— begin Excerpted passage —

A Neighborhood Fire

It’s always a sobering experience to witness a fire in the city. It reminds you just how quickly something like a small kitchen fire can escalate – how rapidly flames can spread through rows of townhouses, old timber crackling like paper. Today marked the third fire I’ve witnessed on my neighborhood in the six years I’ve lived in my house. The first was our own house – our back porch went up in smoke in what ranks as one of the most terrifying experiences of my life. The second fire, which started around the corner in a house that backs into our alley, affected some five or seven houses as an early morning fire went undetected until it was too late to save at least two of the houses from ruin.

Today, screaming sirens and that unmistakable acrid smell sent my heart racing. I ran outside to see that the house on the corner was burning, just two doors down from us. Scores of firetrucks came to the rescue, with firemen on the roof bashing through the second floor windows as shattered glass and clouds of black smoke escaped.

This post appeared in its original form at DC Metblogs
The family stood on the sidewalk in shock, a woman barefoot in the freezing cold, as a fireman tried to talk them through what happened. I handed her some warm socks, well remembering what it felt like to stand outside in the cold while firemen batter breach holes and your stomach sinks. Neighbors poured out onto the street, reassured that everyone was ok, but united in the dread of what could have been. We all talked about fires past. My immediate neighbor, who’s lived on the block his whole life, told me a sober tale about a fire across the street, when it turned out that the nearby hydrants weren’t working and the firemen had to scramble to find one that did. Frightening stuff.

— end Excerpted passage —
— begin Records to process —

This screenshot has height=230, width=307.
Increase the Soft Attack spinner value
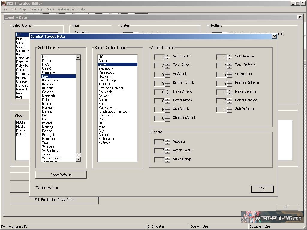(x=167, y=55)
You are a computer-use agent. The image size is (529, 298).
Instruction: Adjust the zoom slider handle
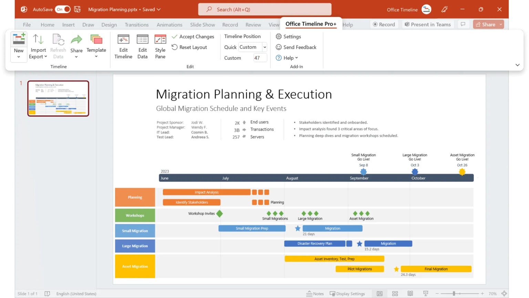click(454, 294)
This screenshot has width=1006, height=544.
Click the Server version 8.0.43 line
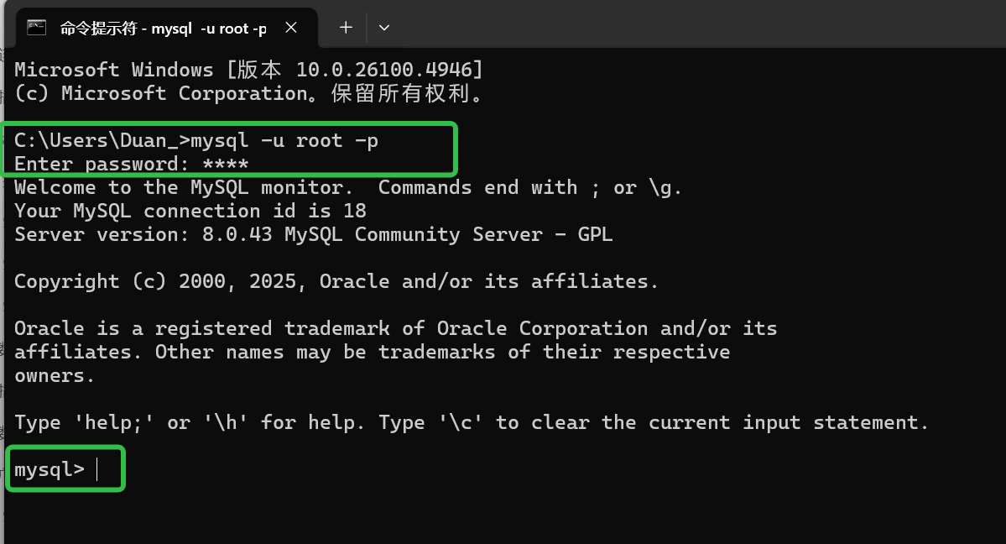pos(313,234)
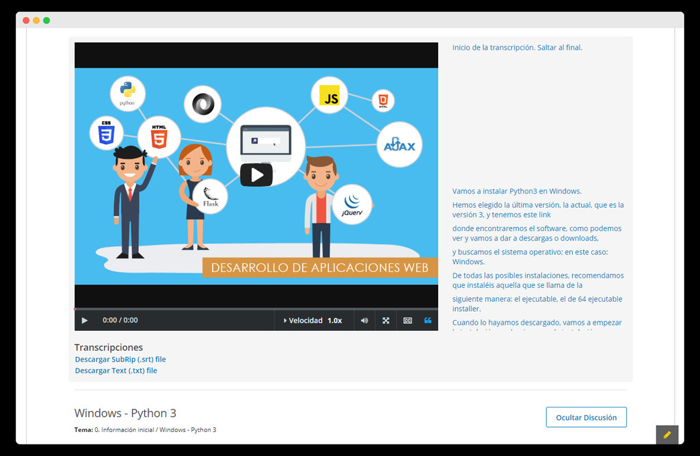The width and height of the screenshot is (700, 456).
Task: Click the 'Windows - Python 3' heading
Action: click(x=125, y=413)
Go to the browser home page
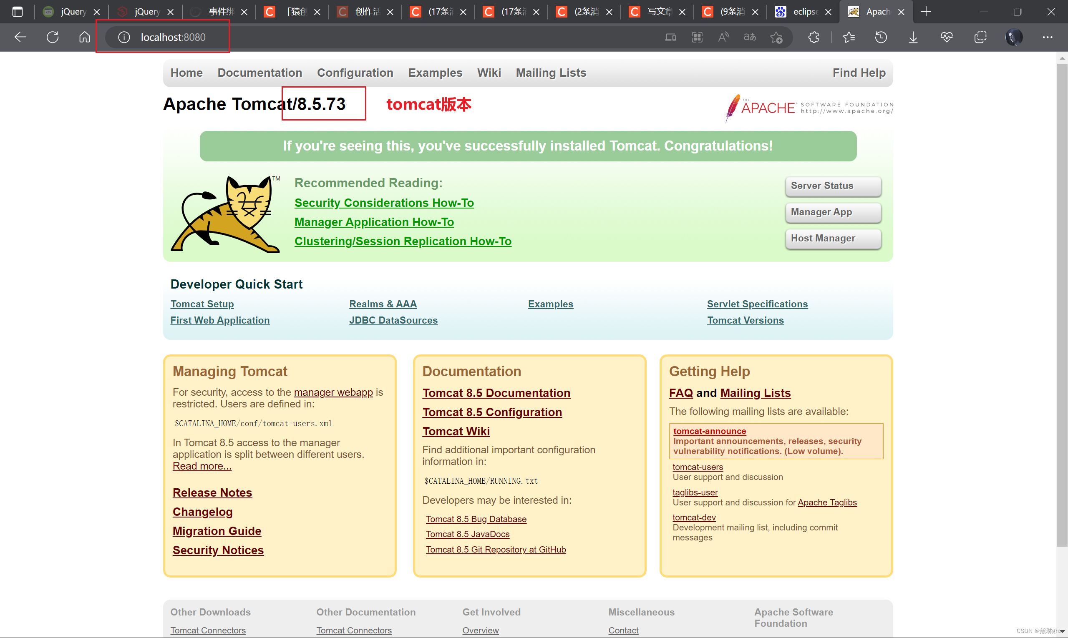This screenshot has height=638, width=1068. click(84, 37)
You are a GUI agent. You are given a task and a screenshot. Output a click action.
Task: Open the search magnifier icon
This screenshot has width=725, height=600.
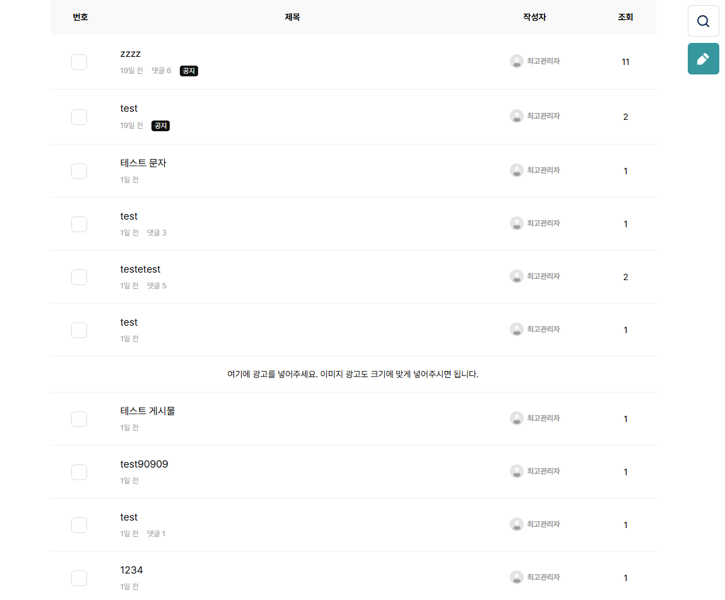(703, 21)
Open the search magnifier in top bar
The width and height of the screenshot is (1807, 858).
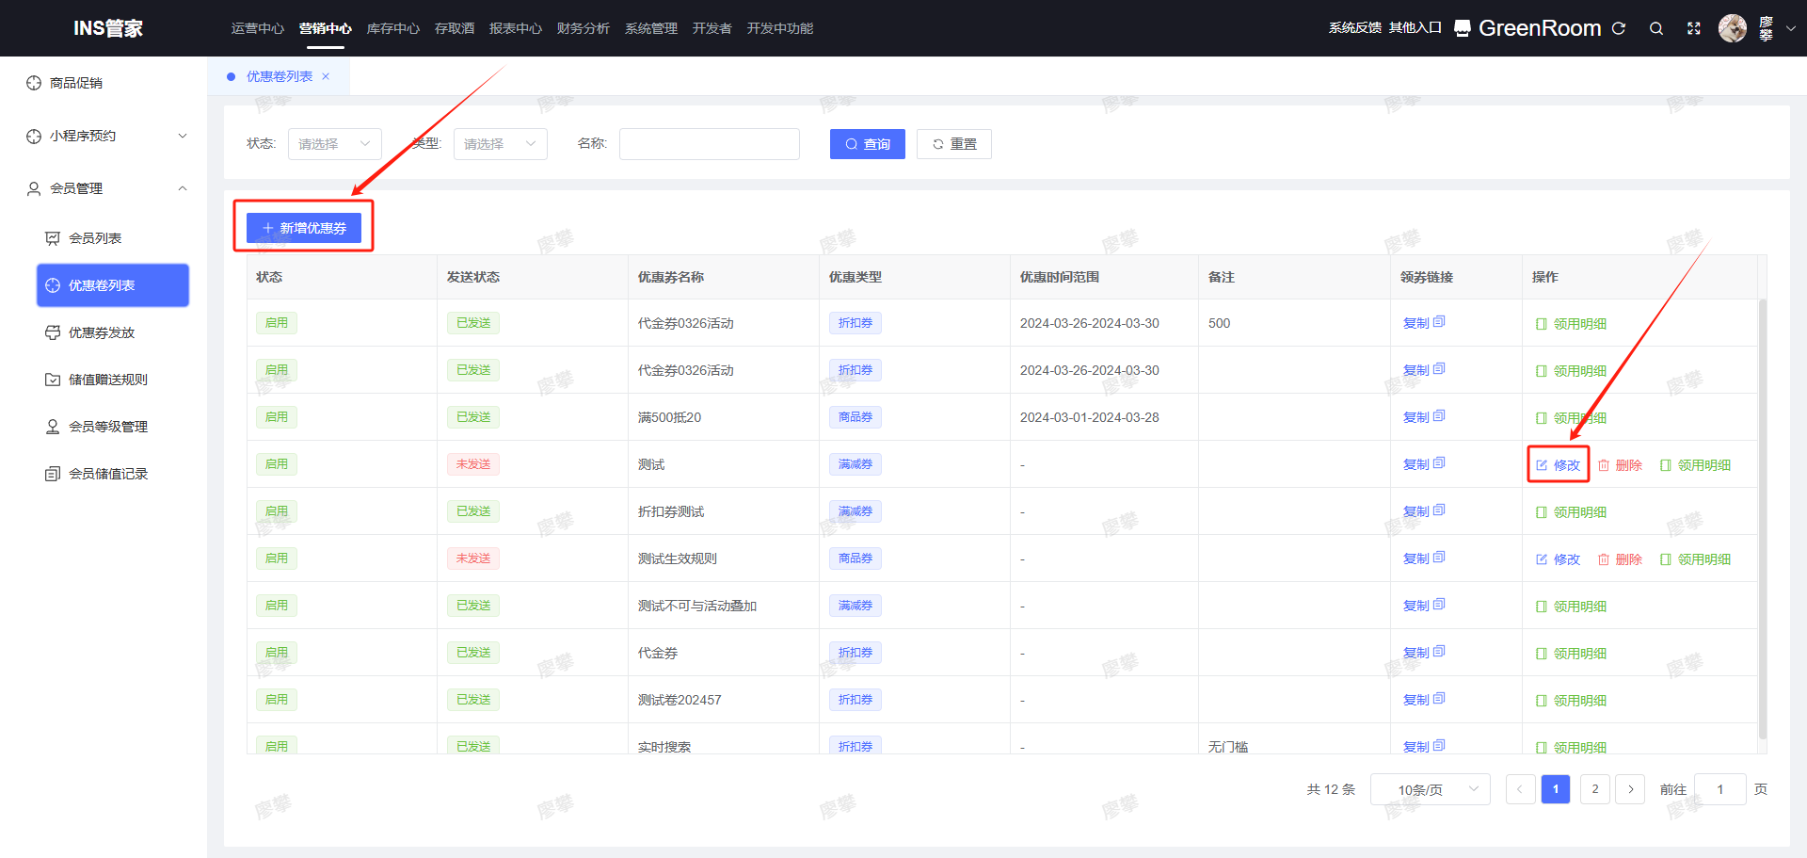(x=1656, y=28)
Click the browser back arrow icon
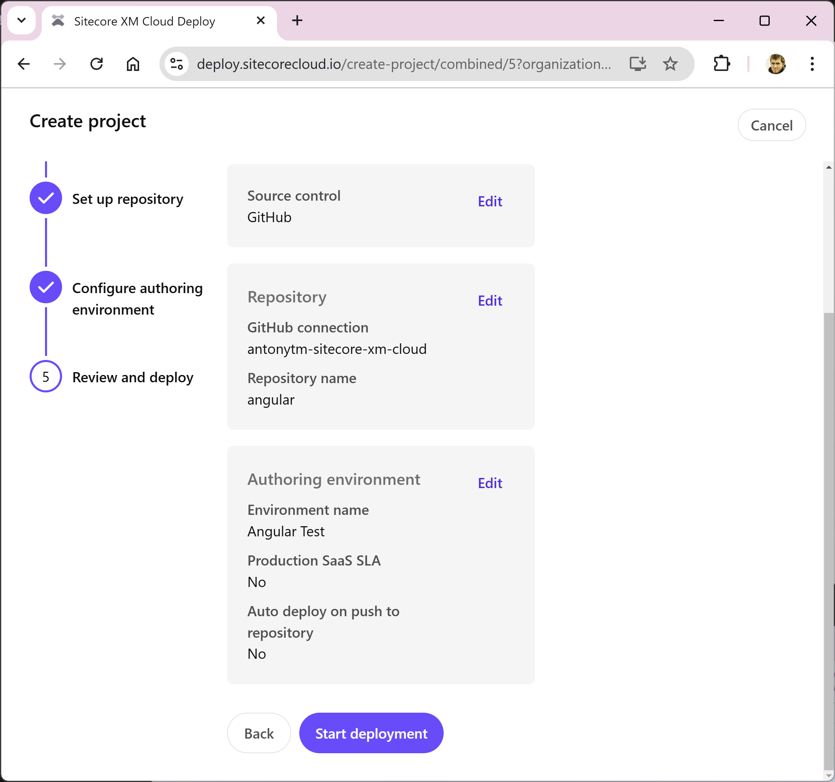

— end Records to process —

Written instruction 1
List each fire the narrator has personally witnessed in the neighborhood, according to the post about the neighborhood fire.
Written instruction 2
Copy out the rows from the dataset line by line, unchanged, and leave the pictures out.
The post about the neighborhood fire and the rows have no connection to each other.

Complete answer 1
1. The narrator's own house, where the back porch went up in smoke.
2. A fire that started in a house around the corner that backs into the narrator's alley. It affected some five or seven houses and ruined at least two of them.
3. Today's fire in the house on the corner, two doors down from the narrator.

Complete answer 2
This screenshot has height=230, width=307.
Increase the Soft Attack spinner value
(x=167, y=55)
You are a computer-use agent. The image size is (529, 298).
Instruction: Adjust the zoom slider handle
click(454, 294)
This screenshot has width=1006, height=544.
Click the Server version 8.0.43 line
pos(313,234)
The width and height of the screenshot is (700, 456).
Task: Click the 'Windows - Python 3' heading
Action: click(x=125, y=413)
Go to the browser home page
This screenshot has height=638, width=1068. click(84, 37)
You are a GUI agent. You are given a task and a screenshot. Output a click action.
Task: Open the search magnifier icon
This screenshot has width=725, height=600.
(703, 21)
Open the search magnifier in top bar
The width and height of the screenshot is (1807, 858).
(x=1656, y=28)
Click the browser back arrow icon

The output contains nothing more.